WORK ORDER -> Print all the records below exactly as they stand, but leave out the pictures.

SUPPLIED MATERIAL ->

== Segment start ==

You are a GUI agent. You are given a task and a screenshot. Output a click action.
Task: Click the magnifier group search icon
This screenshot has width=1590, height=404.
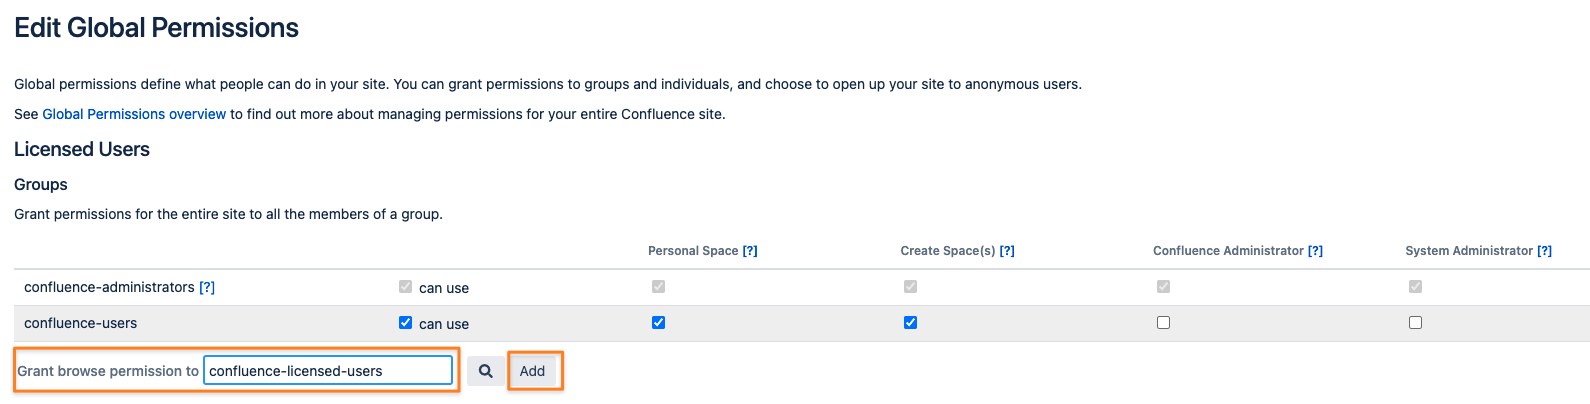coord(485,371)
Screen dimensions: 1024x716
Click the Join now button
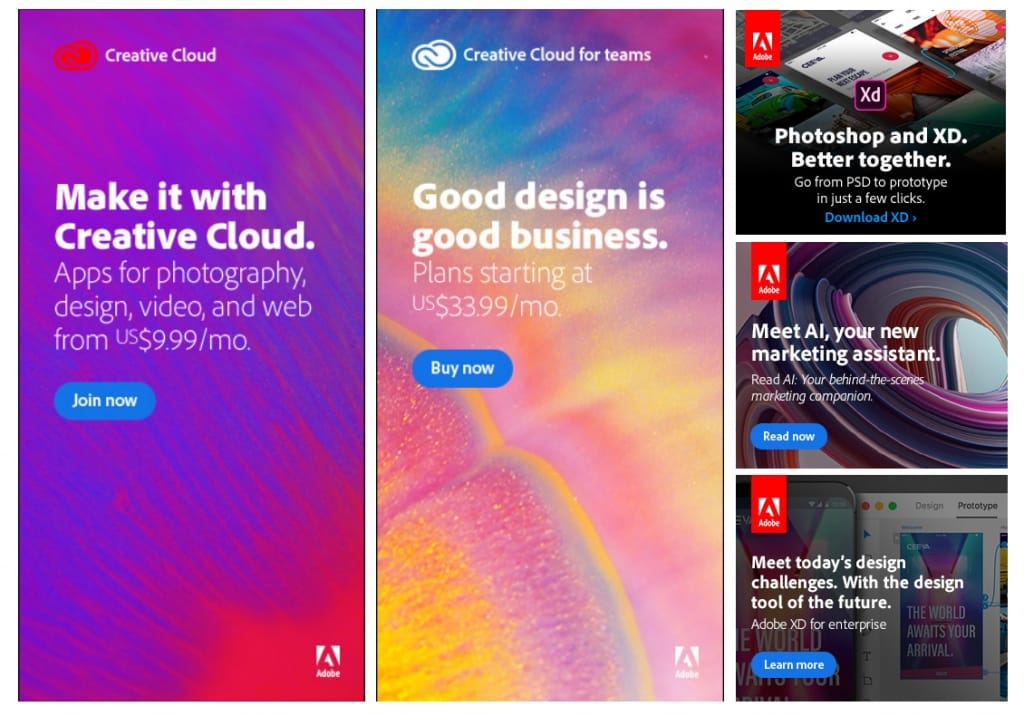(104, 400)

== Segment end ==

REPLY ->
You are a GUI agent. You are given a task and a screenshot. Output a click action.
Task: Click the magnifier group search icon
This screenshot has width=1590, height=404.
coord(485,371)
Screen dimensions: 1024x716
Click the Join now button
(104, 400)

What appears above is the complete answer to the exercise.